(Collected data entries)
___

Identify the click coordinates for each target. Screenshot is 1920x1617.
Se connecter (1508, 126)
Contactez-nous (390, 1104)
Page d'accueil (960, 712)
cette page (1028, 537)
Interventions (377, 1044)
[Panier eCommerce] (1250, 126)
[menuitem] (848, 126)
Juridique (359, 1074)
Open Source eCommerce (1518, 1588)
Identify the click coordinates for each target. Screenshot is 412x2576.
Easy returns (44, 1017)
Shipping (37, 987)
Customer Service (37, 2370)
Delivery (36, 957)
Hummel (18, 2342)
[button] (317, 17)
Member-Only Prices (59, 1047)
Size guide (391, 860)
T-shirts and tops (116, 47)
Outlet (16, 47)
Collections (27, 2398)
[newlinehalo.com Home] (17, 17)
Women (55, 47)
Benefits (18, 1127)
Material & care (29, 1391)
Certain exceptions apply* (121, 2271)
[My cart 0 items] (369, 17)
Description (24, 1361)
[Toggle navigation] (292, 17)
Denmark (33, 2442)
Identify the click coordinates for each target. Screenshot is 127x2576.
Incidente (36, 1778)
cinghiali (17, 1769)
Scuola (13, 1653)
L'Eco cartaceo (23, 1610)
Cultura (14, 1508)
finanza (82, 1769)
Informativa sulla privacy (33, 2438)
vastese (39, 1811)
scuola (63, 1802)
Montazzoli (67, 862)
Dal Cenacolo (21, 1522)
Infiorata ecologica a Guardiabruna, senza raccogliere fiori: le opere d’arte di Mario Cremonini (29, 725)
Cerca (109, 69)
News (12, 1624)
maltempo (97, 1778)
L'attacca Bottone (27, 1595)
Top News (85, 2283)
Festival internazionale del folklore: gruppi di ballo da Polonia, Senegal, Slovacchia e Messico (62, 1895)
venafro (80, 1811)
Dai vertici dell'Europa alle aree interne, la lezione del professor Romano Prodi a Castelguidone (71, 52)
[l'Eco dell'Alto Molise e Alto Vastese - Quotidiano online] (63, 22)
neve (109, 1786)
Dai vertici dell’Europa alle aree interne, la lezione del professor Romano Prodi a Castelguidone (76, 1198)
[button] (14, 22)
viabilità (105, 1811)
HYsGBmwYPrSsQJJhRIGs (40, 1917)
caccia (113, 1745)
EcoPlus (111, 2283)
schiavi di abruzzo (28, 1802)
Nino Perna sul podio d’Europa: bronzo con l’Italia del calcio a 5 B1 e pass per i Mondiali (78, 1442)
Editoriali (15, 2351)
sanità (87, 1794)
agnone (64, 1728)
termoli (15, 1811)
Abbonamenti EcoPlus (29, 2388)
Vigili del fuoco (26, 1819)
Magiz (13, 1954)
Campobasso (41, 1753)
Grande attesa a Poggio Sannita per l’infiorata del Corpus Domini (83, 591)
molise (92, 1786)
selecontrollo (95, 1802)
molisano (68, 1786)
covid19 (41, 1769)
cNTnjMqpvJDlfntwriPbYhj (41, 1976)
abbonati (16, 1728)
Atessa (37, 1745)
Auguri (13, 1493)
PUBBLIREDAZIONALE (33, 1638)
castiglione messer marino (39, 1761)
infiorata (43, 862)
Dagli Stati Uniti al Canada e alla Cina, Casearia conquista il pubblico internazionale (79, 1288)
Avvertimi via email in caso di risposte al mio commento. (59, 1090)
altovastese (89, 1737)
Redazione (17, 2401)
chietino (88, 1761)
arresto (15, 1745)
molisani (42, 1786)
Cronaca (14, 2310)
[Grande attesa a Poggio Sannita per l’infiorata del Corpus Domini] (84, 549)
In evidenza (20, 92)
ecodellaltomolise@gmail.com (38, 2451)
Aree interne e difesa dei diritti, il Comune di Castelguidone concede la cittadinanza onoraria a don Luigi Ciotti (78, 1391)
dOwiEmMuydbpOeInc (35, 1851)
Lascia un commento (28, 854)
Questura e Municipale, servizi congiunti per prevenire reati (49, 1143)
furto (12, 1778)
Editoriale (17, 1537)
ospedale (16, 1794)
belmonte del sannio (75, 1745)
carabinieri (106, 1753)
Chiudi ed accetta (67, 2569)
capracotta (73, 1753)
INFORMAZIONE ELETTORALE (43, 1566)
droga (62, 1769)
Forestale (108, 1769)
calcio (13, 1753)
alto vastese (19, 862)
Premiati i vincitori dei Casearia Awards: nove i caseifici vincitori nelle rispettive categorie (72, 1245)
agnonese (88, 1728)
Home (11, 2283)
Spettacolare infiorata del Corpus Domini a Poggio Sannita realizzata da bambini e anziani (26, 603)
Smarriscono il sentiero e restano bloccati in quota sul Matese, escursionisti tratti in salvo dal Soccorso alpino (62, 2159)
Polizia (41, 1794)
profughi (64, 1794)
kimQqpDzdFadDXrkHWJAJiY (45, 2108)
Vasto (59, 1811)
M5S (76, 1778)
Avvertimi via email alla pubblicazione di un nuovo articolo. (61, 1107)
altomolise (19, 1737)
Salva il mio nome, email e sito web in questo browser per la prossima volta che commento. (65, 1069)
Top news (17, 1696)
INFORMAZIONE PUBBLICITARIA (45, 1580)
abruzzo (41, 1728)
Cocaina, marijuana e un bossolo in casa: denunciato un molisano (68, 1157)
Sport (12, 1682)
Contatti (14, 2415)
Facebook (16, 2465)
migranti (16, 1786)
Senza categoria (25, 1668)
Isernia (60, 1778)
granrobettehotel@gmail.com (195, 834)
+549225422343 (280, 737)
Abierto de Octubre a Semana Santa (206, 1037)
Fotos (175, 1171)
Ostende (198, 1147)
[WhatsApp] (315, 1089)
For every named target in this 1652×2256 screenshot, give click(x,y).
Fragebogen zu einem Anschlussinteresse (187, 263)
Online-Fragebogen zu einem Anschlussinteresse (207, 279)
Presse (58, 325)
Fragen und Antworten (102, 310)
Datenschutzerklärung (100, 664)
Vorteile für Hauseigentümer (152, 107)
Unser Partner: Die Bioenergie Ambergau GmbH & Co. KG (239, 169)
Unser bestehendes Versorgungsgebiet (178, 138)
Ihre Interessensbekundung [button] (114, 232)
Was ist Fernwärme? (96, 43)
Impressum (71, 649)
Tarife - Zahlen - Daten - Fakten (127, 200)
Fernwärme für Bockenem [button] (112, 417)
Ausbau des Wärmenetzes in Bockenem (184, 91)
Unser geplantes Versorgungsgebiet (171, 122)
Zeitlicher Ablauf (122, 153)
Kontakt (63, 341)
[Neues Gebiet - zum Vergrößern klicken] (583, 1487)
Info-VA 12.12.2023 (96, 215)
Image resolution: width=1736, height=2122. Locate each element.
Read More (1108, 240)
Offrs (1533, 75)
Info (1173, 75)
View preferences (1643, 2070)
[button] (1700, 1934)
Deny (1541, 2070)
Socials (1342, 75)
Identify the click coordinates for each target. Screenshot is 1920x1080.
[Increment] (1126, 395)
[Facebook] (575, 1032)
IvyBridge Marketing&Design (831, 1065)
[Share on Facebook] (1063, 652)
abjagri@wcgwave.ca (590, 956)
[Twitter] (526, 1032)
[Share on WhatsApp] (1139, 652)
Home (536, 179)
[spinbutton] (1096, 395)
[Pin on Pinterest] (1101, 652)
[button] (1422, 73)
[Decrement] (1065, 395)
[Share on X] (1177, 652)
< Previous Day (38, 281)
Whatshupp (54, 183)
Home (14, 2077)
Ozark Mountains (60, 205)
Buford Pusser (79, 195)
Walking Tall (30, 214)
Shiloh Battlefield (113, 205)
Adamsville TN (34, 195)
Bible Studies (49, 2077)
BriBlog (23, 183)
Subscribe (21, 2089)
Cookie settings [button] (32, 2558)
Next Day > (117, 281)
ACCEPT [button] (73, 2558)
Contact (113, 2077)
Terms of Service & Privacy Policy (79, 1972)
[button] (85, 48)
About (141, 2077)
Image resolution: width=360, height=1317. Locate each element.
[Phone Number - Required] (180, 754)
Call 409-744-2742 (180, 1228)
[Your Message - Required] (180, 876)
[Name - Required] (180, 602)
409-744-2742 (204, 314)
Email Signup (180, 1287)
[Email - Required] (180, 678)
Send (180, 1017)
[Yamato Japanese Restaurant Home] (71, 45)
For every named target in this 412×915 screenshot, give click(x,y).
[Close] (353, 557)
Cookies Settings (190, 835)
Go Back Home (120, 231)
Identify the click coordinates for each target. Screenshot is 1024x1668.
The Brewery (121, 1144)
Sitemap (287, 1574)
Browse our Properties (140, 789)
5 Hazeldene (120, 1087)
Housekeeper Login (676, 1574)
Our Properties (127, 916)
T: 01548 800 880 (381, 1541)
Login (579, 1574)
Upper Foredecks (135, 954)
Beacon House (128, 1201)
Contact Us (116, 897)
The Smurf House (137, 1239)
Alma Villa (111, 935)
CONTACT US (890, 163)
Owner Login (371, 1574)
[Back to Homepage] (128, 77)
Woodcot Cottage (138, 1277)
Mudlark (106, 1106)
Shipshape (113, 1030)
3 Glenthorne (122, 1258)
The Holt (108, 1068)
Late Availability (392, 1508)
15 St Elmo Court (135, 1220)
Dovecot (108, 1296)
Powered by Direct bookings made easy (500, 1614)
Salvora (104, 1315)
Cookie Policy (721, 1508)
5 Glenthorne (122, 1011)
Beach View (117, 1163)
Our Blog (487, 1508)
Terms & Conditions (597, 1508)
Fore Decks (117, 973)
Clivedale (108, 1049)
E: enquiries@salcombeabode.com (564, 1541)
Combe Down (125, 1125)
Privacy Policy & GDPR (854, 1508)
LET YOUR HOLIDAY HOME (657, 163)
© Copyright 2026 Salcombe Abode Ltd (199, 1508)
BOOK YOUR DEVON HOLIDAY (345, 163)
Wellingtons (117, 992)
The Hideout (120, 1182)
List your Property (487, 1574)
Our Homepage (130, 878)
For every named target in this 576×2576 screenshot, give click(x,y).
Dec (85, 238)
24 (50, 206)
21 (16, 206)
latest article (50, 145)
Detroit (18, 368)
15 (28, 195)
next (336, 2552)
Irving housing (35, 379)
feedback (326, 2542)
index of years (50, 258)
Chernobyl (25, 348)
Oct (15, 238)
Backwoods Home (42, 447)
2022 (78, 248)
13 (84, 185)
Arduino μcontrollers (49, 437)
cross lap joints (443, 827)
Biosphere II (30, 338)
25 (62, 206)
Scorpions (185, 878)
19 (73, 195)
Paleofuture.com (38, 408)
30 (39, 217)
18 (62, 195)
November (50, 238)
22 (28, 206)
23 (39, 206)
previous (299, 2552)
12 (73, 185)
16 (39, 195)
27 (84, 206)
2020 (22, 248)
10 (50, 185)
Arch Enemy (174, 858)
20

___

## [WHAT IS NEEDED]
Please return exactly the lines from the opening line of the data above through the line with "Size guide (391, 860)", both included and nothing else.

## [RESPONSE]
Identify the click coordinates for each target. Screenshot is 1920x1617.
Se connecter (1508, 126)
Contactez-nous (390, 1104)
Page d'accueil (960, 712)
cette page (1028, 537)
Interventions (377, 1044)
[Panier eCommerce] (1250, 126)
[menuitem] (848, 126)
Juridique (359, 1074)
Open Source eCommerce (1518, 1588)
Identify the click coordinates for each target. Screenshot is 412x2576.
Easy returns (44, 1017)
Shipping (37, 987)
Customer Service (37, 2370)
Delivery (36, 957)
Hummel (18, 2342)
[button] (317, 17)
Member-Only Prices (59, 1047)
Size guide (391, 860)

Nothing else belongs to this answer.